PROFILE: UC Professor Wins Praise From Peers Statewide

University of Cincinnati Counseling Professor F. Robert Wilson is the 2004 recipient of the Susan J. Sears Counselor of the Year Award from the Ohio Counseling Association (OCA). The annual award honors professionals who have “demonstrated exceptional service as a practitioner through the application of the OCA goals.” Wilson, a resident of West Chester, Ohio, will be honored Thursday, Nov. 4, at the All-Ohio Counselors Conference in Columbus.

An affiliate of the American Counseling Association, the 1,000-member OCA works to promote and advance the counseling profession. Wilson is an elected member of the American Counseling Association’s Governing Council.

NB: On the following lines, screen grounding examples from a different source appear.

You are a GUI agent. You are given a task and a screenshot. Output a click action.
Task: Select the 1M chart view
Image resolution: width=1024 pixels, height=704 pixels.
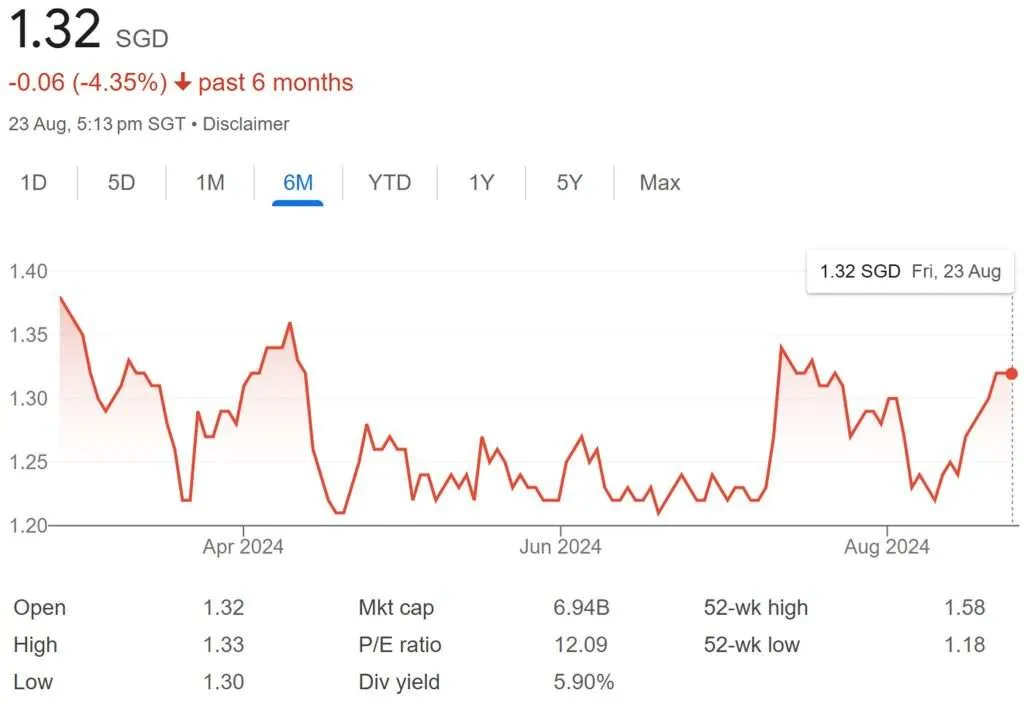pos(208,183)
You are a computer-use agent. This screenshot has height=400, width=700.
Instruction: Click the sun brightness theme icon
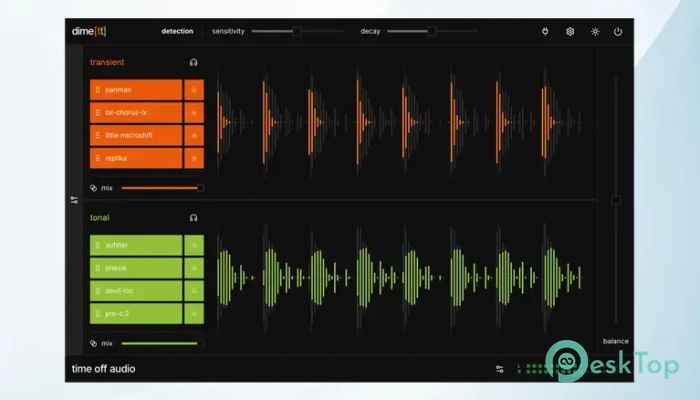(x=594, y=31)
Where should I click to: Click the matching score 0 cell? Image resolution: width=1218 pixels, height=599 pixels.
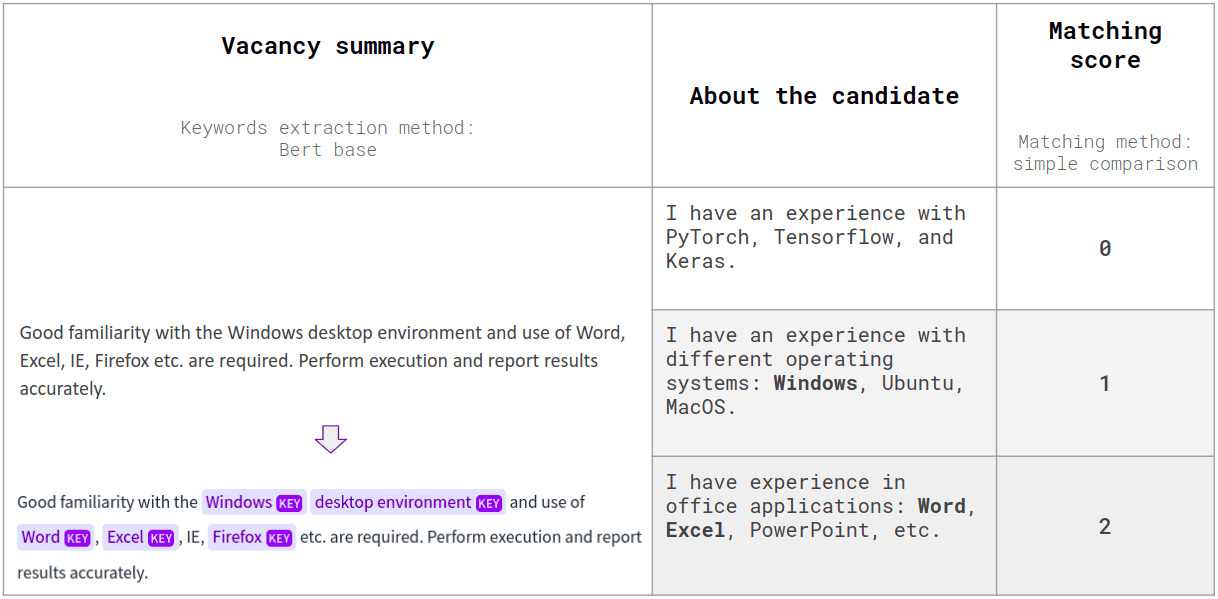coord(1105,248)
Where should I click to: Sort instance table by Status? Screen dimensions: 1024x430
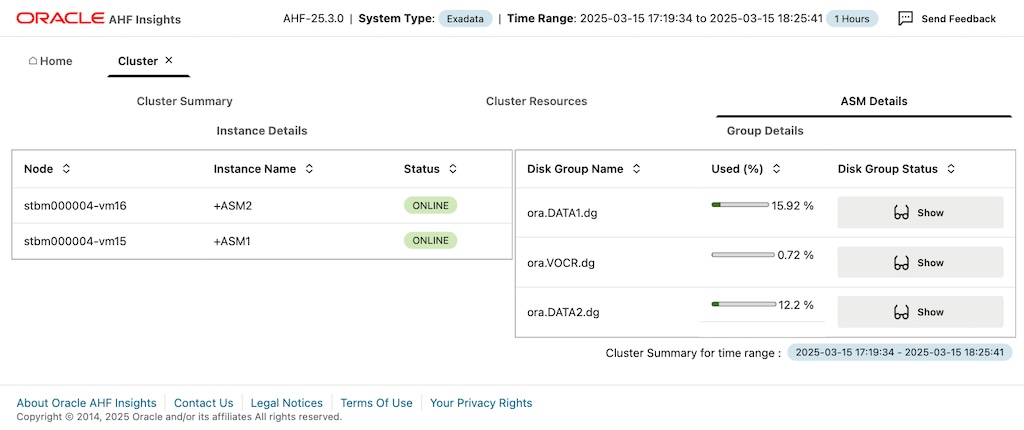452,169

At the University of Cincinnati, Wilson is coordinator of the master’s degree program in mental health counseling, Division of Human Services, in the College of Education, Criminal Justice, and Human Services. In addition to those duties and his teaching responsibilities in the masters, certificate and doctoral programs, Wilson is a nationally certified counselor, an approved clinical counselor and a Fellow of the Association for Specialists in Group Work.

Wilson dedicates his professional service to improving the health of the Greater Cincinnati community – a goal outlined in the UC|21 strategic plan. “For the past five years, Bob has provided pro bono counseling services and supervision at the Health Resource Center in Over-the-Rhine, where he has distinguished himself in assessment, clinical practice and research of indigent and homeless populations experiencing psychological disturbance,” says colleague Robert Conyne, director of the UC Counseling Program.

Wilson says that even when the poor and the mentally ill reach out for help, they can become even more discouraged as they get lost in a health care bureaucracy. The Health Resource Center in Over-the-Rhine provides free treatment for clients who cannot access services from other agencies.

“This is a segment of society that is used to being discouraged, so they give up,” Wilson says. “Instead of deserving the worst treatment, they need the very best. When we treat our social problems with half-measures, the treatments will not work, and it doesn’t help our society to treat people in a way that makes them more cynical.” Wilson adds that he feels honored to practice with “an incredible staff of very talented people” at the Health Resource Center.

F. Robert Wilson

F. Robert Wilson

Wilson joined the award-winning UC Counseling Program in 1978. His research and clinical interests focus on assessment, mental health services and group work. Conyne adds that Wilson has also published and presented extensively, most recently in a book written by UC faculty about ecological counseling – a counseling approach that focuses on the client’s socioeconomic background, family history and culture. The book, Ecological Counseling: An Innovative Approach to Conceptualizing Person-Environment Interaction, recently generated national attention in a review in the October 2004 issue of “Counseling Today,” a publication of the American Counseling Association.

Wilson adds that the UC Counseling Program – dedicated to training counselors to provide ecologically grounded service for traditionally underserved people – was nationally honored with the Robert Frank Outstanding Program Award in 2001 by the Association for Counselor Education and Supervision.